Battle Angel Alita (Gunnm) has to be my favourite comic book series ever. It has everything I could ever want in a manga, great art, layered characters, oddball cultural references, and grand philosophical ideas. It is a sweeping modern myth about power, technology and self actualization. For years now, James Cameron has held the movie license to the Battle Angel, and many were outraged at his announcement that he was now in the “Avatar” business now, delaying a film version for years.
I for one, couldn’t happier. James Cameron is great at making billions of dollars, but there is no way he could muster the nuance and subtlety to make Battle Angel Alita the way it should be. Take this scene over here with Alita and Shumira. It’s a giant spoiler, so I’m not going to give any context, but look at that mix of hurt, regret, guilt, and love in Alita’s eyes. This scene right here was a triumph of Yukito Kishiro’s artistic ability. We won’t see something like this in James Cameron’s Battle Angel Alita.
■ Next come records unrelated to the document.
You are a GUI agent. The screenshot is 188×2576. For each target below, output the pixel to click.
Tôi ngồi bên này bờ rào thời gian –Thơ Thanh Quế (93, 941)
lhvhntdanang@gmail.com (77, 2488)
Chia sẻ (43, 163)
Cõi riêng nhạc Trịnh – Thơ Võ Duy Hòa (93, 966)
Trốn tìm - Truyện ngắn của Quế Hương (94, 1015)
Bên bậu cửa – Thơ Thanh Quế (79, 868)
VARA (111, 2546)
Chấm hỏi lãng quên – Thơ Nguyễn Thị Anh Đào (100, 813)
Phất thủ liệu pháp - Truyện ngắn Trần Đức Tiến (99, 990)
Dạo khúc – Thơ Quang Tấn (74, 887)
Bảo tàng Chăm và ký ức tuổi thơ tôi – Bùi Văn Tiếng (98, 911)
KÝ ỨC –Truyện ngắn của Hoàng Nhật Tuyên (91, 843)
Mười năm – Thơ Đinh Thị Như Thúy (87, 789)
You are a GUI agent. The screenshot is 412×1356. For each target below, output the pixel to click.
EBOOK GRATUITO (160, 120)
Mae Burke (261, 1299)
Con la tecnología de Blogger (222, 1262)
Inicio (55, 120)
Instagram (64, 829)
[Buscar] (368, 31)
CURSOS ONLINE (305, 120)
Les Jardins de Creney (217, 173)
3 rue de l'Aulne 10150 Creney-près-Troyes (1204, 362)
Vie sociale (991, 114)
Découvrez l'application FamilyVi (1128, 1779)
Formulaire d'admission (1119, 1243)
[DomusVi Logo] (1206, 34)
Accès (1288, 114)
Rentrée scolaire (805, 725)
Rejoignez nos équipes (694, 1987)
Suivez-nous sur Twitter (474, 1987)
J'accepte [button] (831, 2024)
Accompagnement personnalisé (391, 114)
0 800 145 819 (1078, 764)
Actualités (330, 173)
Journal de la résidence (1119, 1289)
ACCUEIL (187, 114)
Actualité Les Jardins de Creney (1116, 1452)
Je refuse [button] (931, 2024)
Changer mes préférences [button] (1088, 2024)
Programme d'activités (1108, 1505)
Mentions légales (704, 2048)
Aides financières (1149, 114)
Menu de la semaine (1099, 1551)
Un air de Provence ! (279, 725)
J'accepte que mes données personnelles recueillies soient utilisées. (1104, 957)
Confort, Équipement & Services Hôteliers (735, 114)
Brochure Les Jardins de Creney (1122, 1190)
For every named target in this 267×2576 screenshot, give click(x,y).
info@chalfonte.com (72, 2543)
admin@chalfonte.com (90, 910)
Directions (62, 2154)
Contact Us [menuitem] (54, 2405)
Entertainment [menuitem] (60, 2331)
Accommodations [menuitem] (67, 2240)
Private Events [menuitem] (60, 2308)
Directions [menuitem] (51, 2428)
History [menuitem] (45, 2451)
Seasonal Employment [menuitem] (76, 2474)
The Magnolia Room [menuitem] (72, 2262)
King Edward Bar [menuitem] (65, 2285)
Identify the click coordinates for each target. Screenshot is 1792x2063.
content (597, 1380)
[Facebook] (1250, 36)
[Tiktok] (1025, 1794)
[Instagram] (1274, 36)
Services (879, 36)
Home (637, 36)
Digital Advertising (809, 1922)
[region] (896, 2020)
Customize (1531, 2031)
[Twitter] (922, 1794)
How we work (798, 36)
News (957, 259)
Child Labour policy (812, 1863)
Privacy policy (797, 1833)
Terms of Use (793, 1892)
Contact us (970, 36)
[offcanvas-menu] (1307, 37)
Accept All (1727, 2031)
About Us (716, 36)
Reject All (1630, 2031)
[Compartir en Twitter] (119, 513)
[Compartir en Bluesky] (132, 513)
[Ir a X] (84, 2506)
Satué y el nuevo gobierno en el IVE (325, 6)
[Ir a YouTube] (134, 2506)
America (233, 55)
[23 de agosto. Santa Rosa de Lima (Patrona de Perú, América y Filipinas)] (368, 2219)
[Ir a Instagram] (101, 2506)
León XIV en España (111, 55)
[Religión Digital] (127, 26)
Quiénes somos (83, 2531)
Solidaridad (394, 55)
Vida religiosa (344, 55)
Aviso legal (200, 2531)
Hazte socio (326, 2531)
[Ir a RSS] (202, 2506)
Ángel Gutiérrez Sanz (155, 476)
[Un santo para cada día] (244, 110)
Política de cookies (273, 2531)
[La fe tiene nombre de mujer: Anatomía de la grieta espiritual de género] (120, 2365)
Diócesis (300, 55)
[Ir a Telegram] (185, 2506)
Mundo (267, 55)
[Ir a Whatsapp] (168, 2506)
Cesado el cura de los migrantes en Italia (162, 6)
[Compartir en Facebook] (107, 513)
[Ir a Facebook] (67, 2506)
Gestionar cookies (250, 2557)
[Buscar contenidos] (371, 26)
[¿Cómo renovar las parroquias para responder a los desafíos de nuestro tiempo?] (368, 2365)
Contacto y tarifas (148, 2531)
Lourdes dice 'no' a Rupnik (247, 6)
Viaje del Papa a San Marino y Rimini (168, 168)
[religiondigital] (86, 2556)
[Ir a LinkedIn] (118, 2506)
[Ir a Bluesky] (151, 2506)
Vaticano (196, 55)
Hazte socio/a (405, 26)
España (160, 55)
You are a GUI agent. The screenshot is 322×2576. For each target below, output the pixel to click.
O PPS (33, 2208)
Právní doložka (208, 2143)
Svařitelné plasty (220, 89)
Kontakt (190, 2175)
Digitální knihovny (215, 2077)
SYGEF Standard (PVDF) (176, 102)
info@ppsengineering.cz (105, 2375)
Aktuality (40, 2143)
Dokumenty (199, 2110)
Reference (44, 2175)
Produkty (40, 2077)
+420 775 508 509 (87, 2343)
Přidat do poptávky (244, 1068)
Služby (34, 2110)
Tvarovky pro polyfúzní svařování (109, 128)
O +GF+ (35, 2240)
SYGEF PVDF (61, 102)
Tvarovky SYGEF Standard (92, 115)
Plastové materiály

The problem with strong female characters in Cameron’s movies is that they all seem to be on some kind of pedestal for bad-asses. Remember the TV series Dark Angel, James Cameron’s first attempt at something Battle Angel Alita-like? It was like a TV version Kate Beaton’s “Strong Female Characters” team. The main character couldn’t go five minutes without making some overture about what a bad-ass she was. The moral dilemmas she had to deal with were nothing but straw men she could high-kick down like it was “no big dealio”. It was patronizing, annoying, and boring. Real heroes, the kind that stay in our collective unconscious, don’t just run around punching people. They have to make painful decisions, face their fears, and look weak like the rest of us, despite any fantastic powers they have or three point landings they accomplish.